I remain skeptical of the stockmarket and remain largely in cash. Sadly, I don't have any brilliant ideas as to what to do with cash. The good news is that the muni bonds I was pushing a few weeks ago (because of their high tax-free yield) have now rallied strongly and yield much less. I'm pleased for the rally. I was worried that the high yield was telling me that some of my New York munis were in danger of defaulting. Now I feel better.

Spent two hours with The Workout Maven. Yep, that's his business. He takes over the management of failing investments. His business is booming (like shoe repair, repossession and consignment retail). His big boom is in crappy real estate deals out west. The BIG thing I learned from him -- the incredible urgency to get deals done and due diligence not done. Let me explain:

A few years ago, there was vast money chasing a home. Every hedge fund, every money manager, every investment banker was overwhelmed with money. They took the money. The fees were stunning. Never had so many people made so much money so quickly. The world's top earners were money managers. A handful of hedge fund managers earned over $1 billion in one year. No one wanted the money to spend it. No one can spend that much in one year. They wanted the money to show off. Money was a measure of brilliance.

There was one problem: There were fewer and fewer safe places to "invest" the money and make the returns necessary to attract more money. The pressures to find investments and find them quickly became overwhelming. My workout maven told me of millions of dollars "invested" in western desert land that was never visited. "Developers" popped up to invest the money. The "developers" received millions of dollars. Some they used for work on the property. Others they pocketed. When buyers failed to appear, the house of cards quickly fell apart.

No one knows where all the money has gone. He's out there picking up the pieces, and figuring today's value, if any. It's grim.

The Predictions Business. Predictions get you publicity. If you're selling something (like yourself), that's good. Mine are simple: This recession is going to get a lot worse. There'll be many more industrial bankruptcies and bank failures. More fraud and incompetence will appear. The latest is from India's Satyam Computer Services, whose chairman issued a letter explaining what he did. Click here.

Bryon Wien, 75, has been making predictions for years. They're among Wall Street's most famous:

Byron Wien’s ten surprises for 2009

Dead on target at the beginning of the new year, 75-year-old Byron Wien again published his annual list of surprises to expect in 2009. Wien, chief investment strategist of Pequot Capital and one of Wall Street’s best known veterans, has been publishing his list of economic, market and political surprises since 1986.

###

DIRECTIONS FOR THIS TASK – Retype the part of the market commentary starting with "Byron Wien’s ten" and going on through "surprises since 1986.".

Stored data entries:
###

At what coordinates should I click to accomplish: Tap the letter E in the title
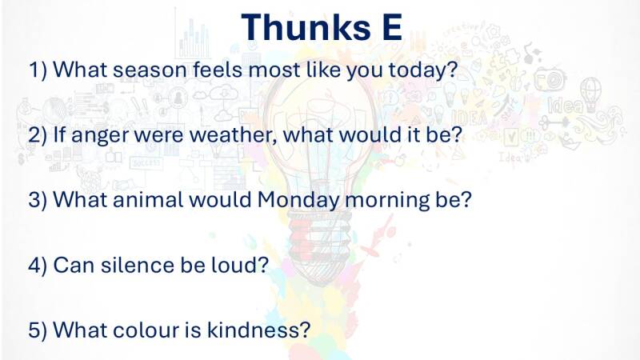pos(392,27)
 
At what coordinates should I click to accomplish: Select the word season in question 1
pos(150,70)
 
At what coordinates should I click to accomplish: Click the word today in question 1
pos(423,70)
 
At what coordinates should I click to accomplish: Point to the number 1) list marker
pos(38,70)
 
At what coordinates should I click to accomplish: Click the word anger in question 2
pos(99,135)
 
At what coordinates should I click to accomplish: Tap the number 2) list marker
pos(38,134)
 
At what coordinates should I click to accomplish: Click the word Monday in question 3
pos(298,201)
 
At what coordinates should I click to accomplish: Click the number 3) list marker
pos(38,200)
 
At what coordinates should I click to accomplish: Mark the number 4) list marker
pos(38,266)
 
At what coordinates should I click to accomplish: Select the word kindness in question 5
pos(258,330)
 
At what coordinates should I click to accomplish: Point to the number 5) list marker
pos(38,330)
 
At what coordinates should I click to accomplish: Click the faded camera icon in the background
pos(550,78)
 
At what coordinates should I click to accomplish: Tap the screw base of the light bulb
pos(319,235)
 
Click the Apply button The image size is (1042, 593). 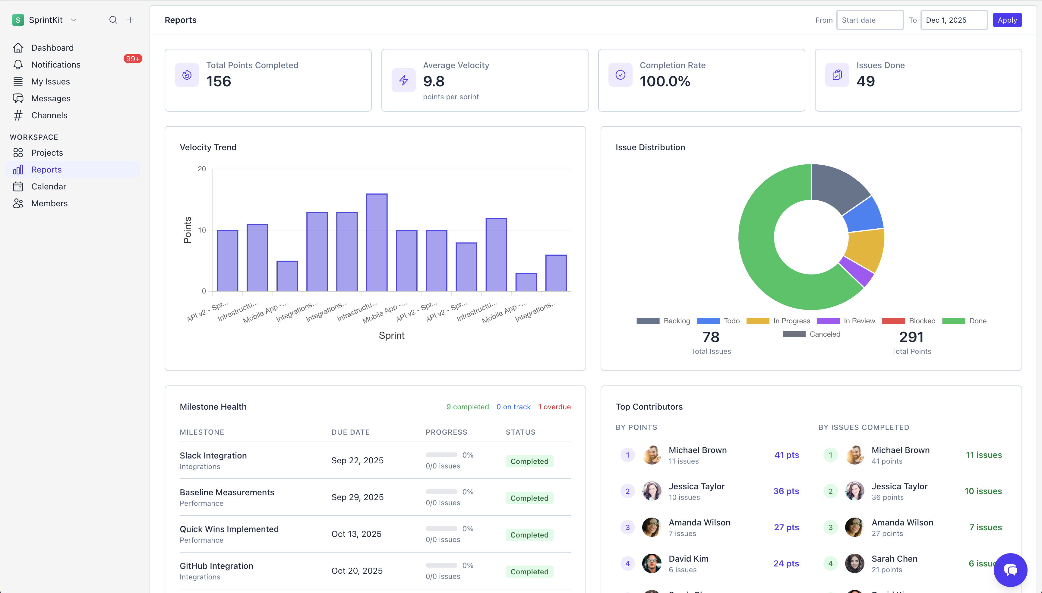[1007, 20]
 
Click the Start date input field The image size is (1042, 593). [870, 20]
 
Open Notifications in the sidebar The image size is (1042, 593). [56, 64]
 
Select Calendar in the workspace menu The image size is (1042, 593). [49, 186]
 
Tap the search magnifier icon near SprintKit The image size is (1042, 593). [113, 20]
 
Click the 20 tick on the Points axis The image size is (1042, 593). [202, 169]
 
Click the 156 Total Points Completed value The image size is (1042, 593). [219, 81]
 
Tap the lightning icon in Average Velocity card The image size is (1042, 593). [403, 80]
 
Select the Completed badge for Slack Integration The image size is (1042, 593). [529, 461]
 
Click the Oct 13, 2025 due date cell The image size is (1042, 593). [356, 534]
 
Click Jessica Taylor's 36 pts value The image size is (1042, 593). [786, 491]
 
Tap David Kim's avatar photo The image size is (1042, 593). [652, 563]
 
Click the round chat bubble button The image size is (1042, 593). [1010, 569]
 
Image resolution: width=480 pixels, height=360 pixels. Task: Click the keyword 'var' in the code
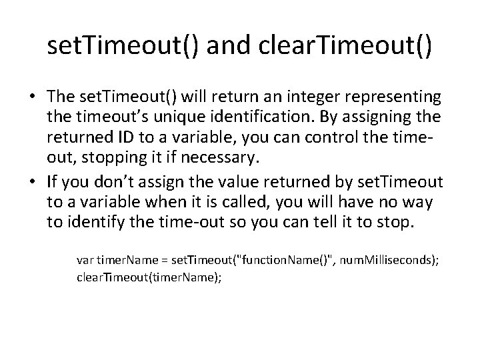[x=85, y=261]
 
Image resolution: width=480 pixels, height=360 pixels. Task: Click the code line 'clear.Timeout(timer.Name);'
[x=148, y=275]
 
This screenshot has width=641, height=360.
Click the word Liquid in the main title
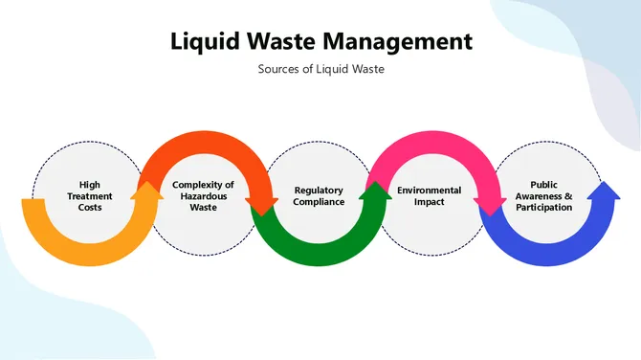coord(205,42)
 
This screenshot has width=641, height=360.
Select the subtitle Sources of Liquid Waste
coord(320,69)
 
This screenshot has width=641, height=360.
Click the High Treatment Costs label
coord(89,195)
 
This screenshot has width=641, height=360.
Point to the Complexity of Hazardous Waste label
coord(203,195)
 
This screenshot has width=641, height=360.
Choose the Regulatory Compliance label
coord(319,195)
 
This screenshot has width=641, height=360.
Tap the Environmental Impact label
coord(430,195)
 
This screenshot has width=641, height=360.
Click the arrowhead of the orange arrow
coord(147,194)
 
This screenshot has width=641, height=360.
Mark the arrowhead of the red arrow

###

YOUR RESPONSE –
Byron Wien’s ten surprises for 2009

Dead on target at the beginning of the new year, 75-year-old Byron Wien again published his annual list of surprises to expect in 2009. Wien, chief investment strategist of Pequot Capital and one of Wall Street’s best known veterans, has been publishing his list of economic, market and political surprises since 1986.